> _Problem to solve_
Whenever a line in the data contains "Given", show that line.

> _Data provided_
□ □ □ □
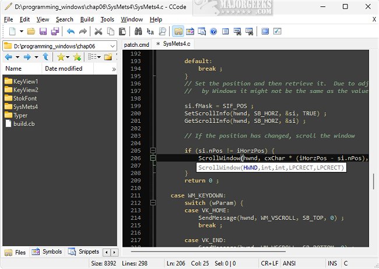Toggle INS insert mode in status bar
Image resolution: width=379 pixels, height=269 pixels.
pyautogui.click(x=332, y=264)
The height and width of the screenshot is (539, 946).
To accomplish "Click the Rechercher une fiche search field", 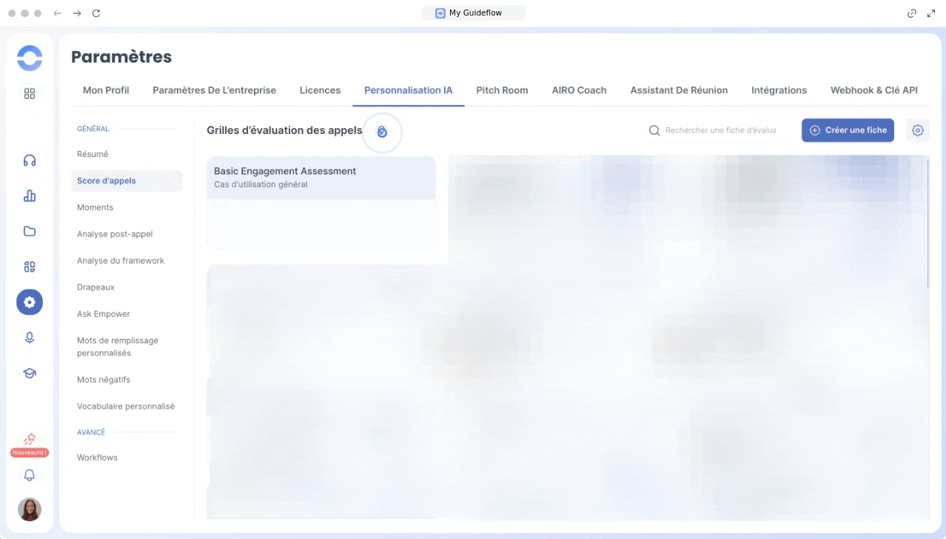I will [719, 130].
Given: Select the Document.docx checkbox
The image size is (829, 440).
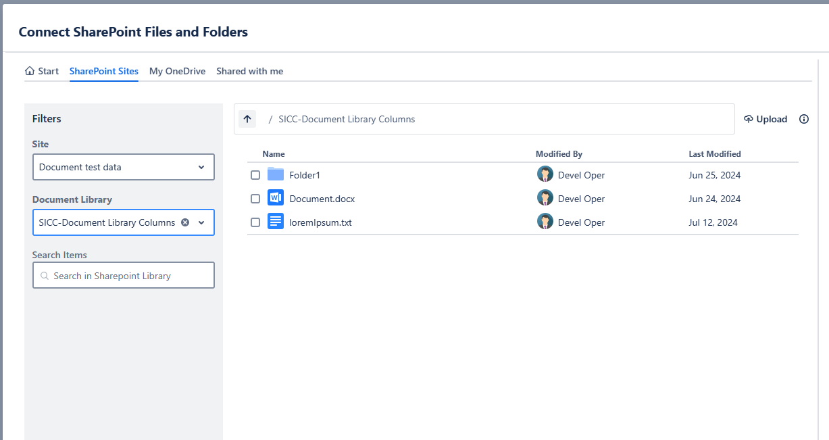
□ □ □ □
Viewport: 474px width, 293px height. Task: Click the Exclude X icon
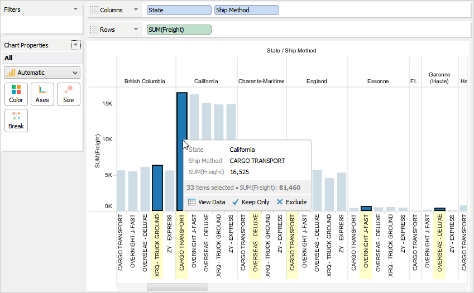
□ □ □ □
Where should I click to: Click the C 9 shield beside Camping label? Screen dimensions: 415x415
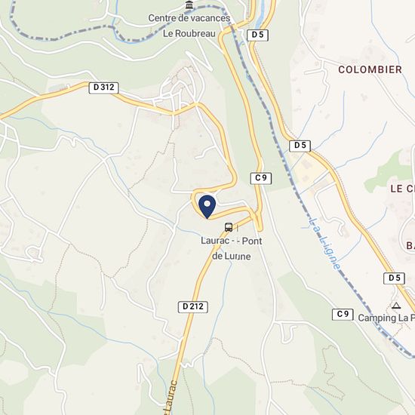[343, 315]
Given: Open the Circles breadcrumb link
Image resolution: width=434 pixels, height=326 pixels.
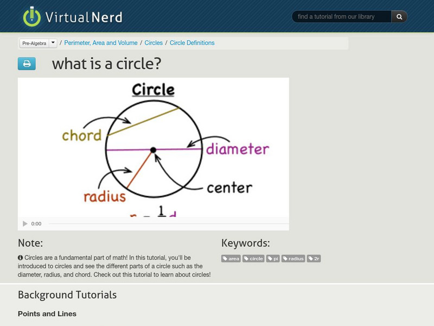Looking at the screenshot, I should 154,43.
□ □ □ □
> _Problem solution_
Given: Select the Document.docx checkbox
Given: Open the Circles breadcrumb link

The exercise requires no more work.